Demi Allah! Ingin sekali rasanya kami melihat apa yang telah engkau lihat, dan kami menyaksikan apa yang sudah engkau saksikan dulu”. Lalu Miqdad bin ‘Amr mengatakan, “Apa yang menyebabkan salah seorang dari kalian berandai-andai melihat dan menyaksikan sesuatu yang Allah tidak izinkan? Bukankan kalian tidak pernah tahu bagaimana keadaan kalian andai saja kalian melihatnya? Demi Allah! Sesungguhnya banyak orang-orang yang hidup semasa dengan Rasulullah, namun Allah menyeret hidung-hidung mereka ke dalam Neraka Jahannam? Bukankah sebaiknya kalian memuji Allah karena Dia telah menjauhkan kalian dari bala yang menimpa mereka dan Dia pula yang mengeluarkan kalian (dari perut ibu-ibu kalian) dalam keadaan beriman kepada-Nya dan Rasulnya?” (Rijal Haula ar-Rasul, Khalid Muhammad Khalid)
Memang sebaiknya kita berhenti mencela zaman, karena yang mesti dicela adalah diri kita yang masih saja tertipu dengan kehidupan dunia. Allah tidak akan merubah suatu kaum, sampai kaum itu merubah diri mereka sendiri. Allah tidak akan merubah keterbelakangan umat Islam saat ini jika kita masih saja sibuk mencela musuh-musuh kita, memburuk-burukkan akhlak orang lain, namun kita lupa memperbaiki diri sendiri.
Bukankah Rasulullah SAW dalam hadits riwayat imam Ahmad mengatakan, “Beruntunglah bagi orang-orang yang melihatku sedang mereka beriman kepadaku, dan keberuntungan pula bagi orang-orang yang tidak melihatku namun mereka (juga) beriman kepadaku”. Sepintas tidak ada yang diistimewakan dari perkataan beliau.
Tapi kenyataannya Rasulullah SAW mengulang-ulang ucapan keberuntungan bagi orang-orang yang tidak melihatnya sebanyak tujuh kali. Maka beruntunglah kita. Beruntunglah. Beruntunglah jika kita benar-benar beriman dengan risalah yang dibawa oleh nabi SAW yang mulia itu.

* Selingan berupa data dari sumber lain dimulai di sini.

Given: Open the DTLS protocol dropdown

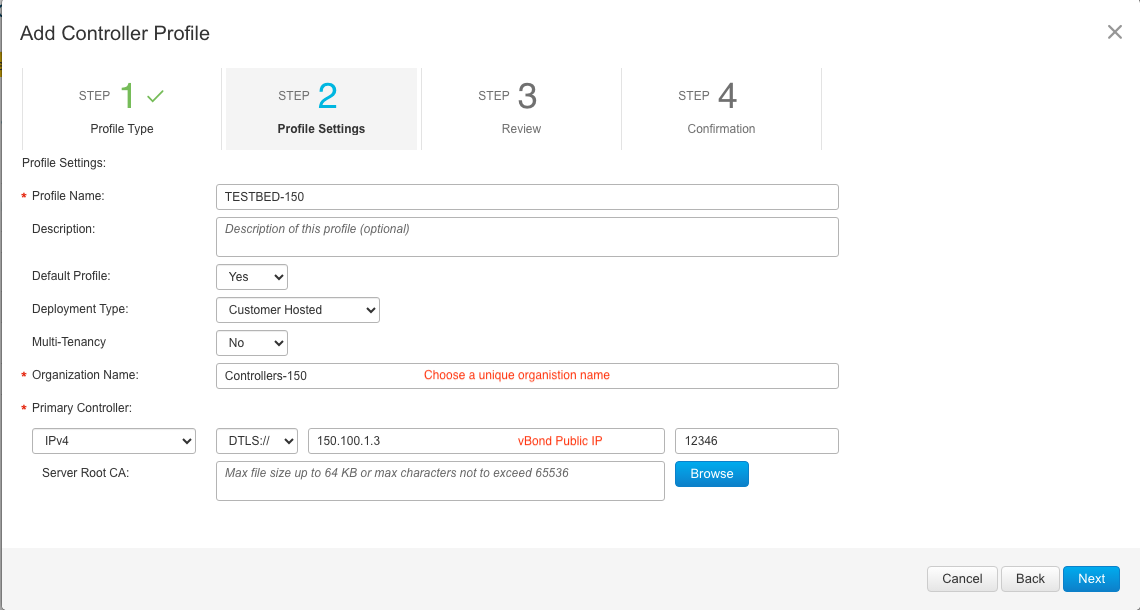Looking at the screenshot, I should coord(257,441).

Siapapun berhak untuk cemburu.
Jika cemburu itu menimbulkan semangat untuk meningkatkan ketakwaan dan meraih kebahagiaan dunia dan akhirat maka biarkanlah rasa cemburu itu tertanam kuat dalam hati.
Firman Allah SWT dalam al-Quran surat at-Taubah ayat 100:
Orang-orang yang terdahulu lagi yang pertama-tama (masuk Islam) dari golongan muhajirin dan anshar dan orang-orang yang mengikuti mereka dengan baik, Allah ridha kepada mereka dan merekapun ridha kepada Allah dan Allah menyediakan bagi mereka surga-surga yang mengalir sungai-sungai di dalamnya selama-lamanya. mereka kekal di dalamnya. Itulah kemenangan yang besar.”
Ya Allah! Kami semua ridha maka ridhailah!